En el caso del famoso canon o tasa turística ocurre algo
parecido. El Turismo es una fuente de riqueza para las ciudades, -y para sus
habitantes-, que reciben muchas visitas. San Sebastián es una de esas ciudades
que recibe a muchas personas en los periodos estivales. De ello se benefician
sus establecimientos hoteleros, sus bares y restaurantes, sus calles, sus
espectáculos, sus comercios y sus pobladores, que sienten cómo es valorada la
ciudad y pueden relacionarse con gentes de otros lugares del Mundo. Todos estos
beneficios tienen su correlato en el crecimiento económico de la ciudad, en la
generación de riqueza y empleo que redundará en mejorar las vidas de sus
ciudadanos. ¿A qué viene aplicar una tasa a los turistas que, por cierto, no
solo se aplica a los turistas propiamente dichos, sino a todos los que viajan a
esa ciudad por cualquier posible razón? ¿Se trata de disuadir o se trata de
cobrar y de recaudar? ¿Acaso algún español deja de ir a Roma (donde se aplica
dicho canon turístico) por el mero hecho de que se cobre? ¿Acaso a quien decide
viajar a Roma, o a San Sebastián, le disuade de hacerlo el hecho de que su
factura del Hotel tenga una sobrecarga asequible?
En realidad lo que mueve a camuflar tras una tasa turística o
un canon de entrada de vehículos en una ciudad, no es otra cosa que el afán
recaudatorio. Porque ya casi nadie se atreve a equilibrar la riqueza mediante
impuestos, directos o indirectos, es que se han inventado las tasas y cánones
que se cobran a cambio de prestaciones que debieran ser públicas y gratuitas.

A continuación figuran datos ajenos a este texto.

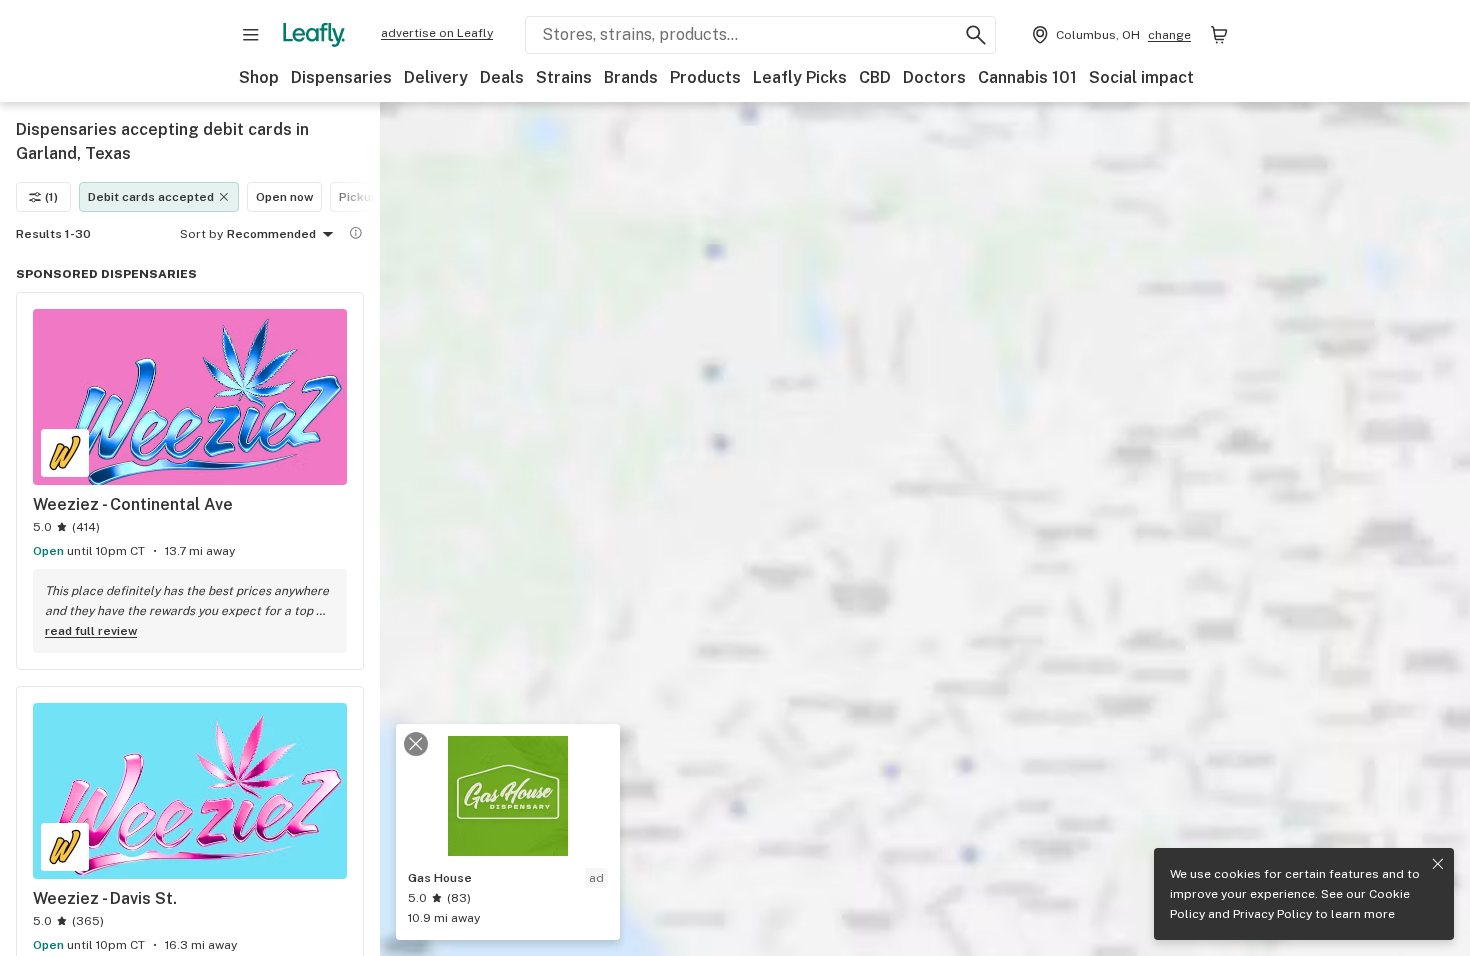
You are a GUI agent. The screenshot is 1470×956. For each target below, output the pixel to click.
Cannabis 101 (1027, 77)
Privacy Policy (1272, 914)
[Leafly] (314, 35)
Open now (284, 197)
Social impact (1141, 77)
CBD (875, 77)
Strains (564, 77)
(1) (51, 197)
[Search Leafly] (976, 35)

Solo los remisos y cobardes disuaden mediante este tipo de
triquiñuelas. Los gobernantes valientes, sobre todo si son de izquierdas, no
deben poner cargas a quienes solo desean disfrutar del paisaje y del clima, de
los monumentos y la historia, de la belleza. Cobrar por el acceso a una ciudad
(espacio público), lo mismo que hacerlo por hacer turismo, es propio del más
puro reaccionarismo de derechas. (Es mi opinión).